:: Request A ::
In the blog post "Wedding Bells and Donkeys!", what did the author and Adele christen on the evening they hosted the 'Fizz & Nibbles'?
:: Request B ::
In the blog post "Wedding Bells and Donkeys!", rewrite the passage starting with "Next year I" and going on through "agenda again !", swapping "Royal Albert Hall" for "Barbican Centre".
:: Request C ::
Extend the blog post "Wedding Bells and Donkeys!" by carrying on its account of the author's travels beyond the last sentence it gives.

:: Selected extract ::
◆ ◆ ◆ ◆

Wedding Bells and Donkeys!
- Mike B
- Dec 18, 2019
- 7 min read
Morning, afternoon and evening all!
Dinners!
The summer brought its usual string of events including the ever popular 'Wornal' Progressive Supper in aid of Church Funds.
Held in Worminghall for many years Adele and I had the pleasure of hosting around 50 locals for the 'Fizz & Nibbles' which kicks the evening off. We also christened our newly built Asado BBQ. A true work of craftsmanship. At the end of the evening, the auction was held and it was where I bid for one of the most bizarre items ever! Three dvd's chronicling the progress of one of Africa's long lasting conundrums....what is the best height and weight of your traditional Donkey Cart in the Sudan! I have to say that Adele and I are truly the only people this side of the Great Sahara ( apart from the local retired vet who made the videos in the late 90's ) who now have the most profound knowledge of the subject.

Next year I will bid for something more exciting!
I had a great evening out with Adele and Pascal the Royal Albert Hall when we attended the 'Business in the Community Awards' dinner celebrating businesses supporting the UN Sustainable Development Goals https://www.un.org/sustainabledevelopment/

Fantastic venue and really weird having dinner in there.
The other highlight as far as dining out goes was a superb dinner at the often overlooked Brasserie Zedel in Piccadilly circus. An Art Deco Parisienne-Brasserie. Be sure to book, as that allows you to use the American Bar for a cocktail, before you go into the fabulously decorated restaurant.

Travels
China was on the agenda again !
I had been asked by our GAA Team in Qingdao, to host a panel of International Salmon giants at the World Seafood Shanghai Exhibition and Symposium. A great honour to moderate and then the following day to partake in a panel talking about the world of Snakehead Aquaculture....yes I know what you are thinking ''what the hell does Mike know about that fish!' Well bugger all actually but I was able to speak about all the attributes that BAP certification would give the growing contingency of Snakehead farmers and processors. The fish itself is remarkably pleasant, pristine white and light, moist firm texture. Can't see it selling on your average menu here in the UK with that name though!

◆ ◆ ◆ ◆

:: Collected data ::
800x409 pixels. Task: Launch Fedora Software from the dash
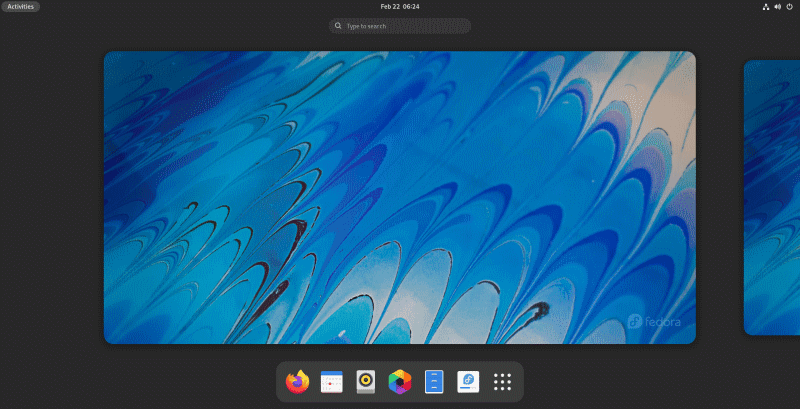point(468,382)
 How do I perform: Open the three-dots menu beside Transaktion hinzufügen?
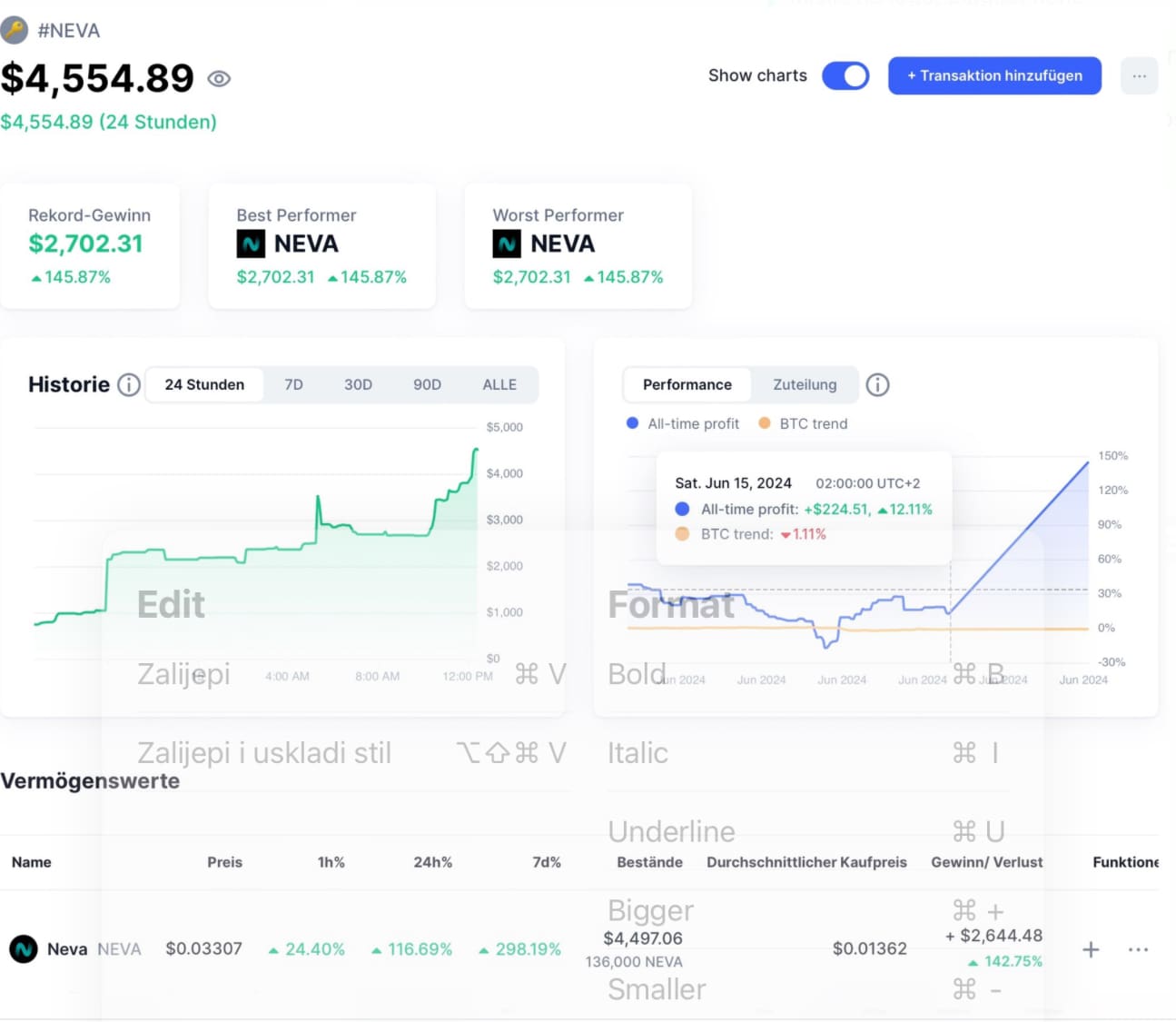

◆ ◆ ◆ ◆

:: Exercise result A ::
Their newly built Asado BBQ.

:: Exercise result B ::
Next year I will bid for something more exciting!
I had a great evening out with Adele and Pascal the Barbican Centre when we attended the 'Business in the Community Awards' dinner celebrating businesses supporting the UN Sustainable Development Goals https://www.un.org/sustainabledevelopment/

Fantastic venue and really weird having dinner in there.
The other highlight as far as dining out goes was a superb dinner at the often overlooked Brasserie Zedel in Piccadilly circus. An Art Deco Parisienne-Brasserie. Be sure to book, as that allows you to use the American Bar for a cocktail, before you go into the fabulously decorated restaurant.

Travels
China was on the agenda again !

:: Exercise result C ::
Scotland for a day trip to Edinburgh seeing more Salmon Processors, looking at potentially getting BAP certified. EU, USA, China and Japan are helping drive growth in demand.
Amsterdam (well Schiphol airport actually) for a business meeting which could pave the way for some fascinating seafood projects in the coming years. Watch this space!
London to help judge The Tabasco British Oyster Opening Championship. https://craftguildofchefs.org/news/top-shucker-tabasco-british-oyster-opening-championship

Always a great occasion seeking the very best in British skill at this challenging task. The winner Fredrik Lindfors opened 30 of the little buggers in 3 mins 18 seconds! That is what it takes me to open about 10!

Portugal for a much appreciated few days with the Original M&J - Marion and Jeff Archer. Great hosts and great fun! A few rounds of golf, plenty of good food and wine and wall to wall laughing and
reminiscing! We talked of old tales and buying trips and selling trips....Marion definitely preferred the buying trips! What a fun part of my life it was working with M&J and I am so pleased it also turned into a great friendship to boot.
....and this was an amazing piece of art at one of the hotels in Vale de Lobo
India
As we glided through the back-waters of Alleppey just south of Cochin in the Southern tip of India, the pressures of the annual Global Outlook for Aquaculture Leadership conference ( GOAL ) and our busy time of arranging our third Aquaculture Catering Student Cook off, slowly melted away.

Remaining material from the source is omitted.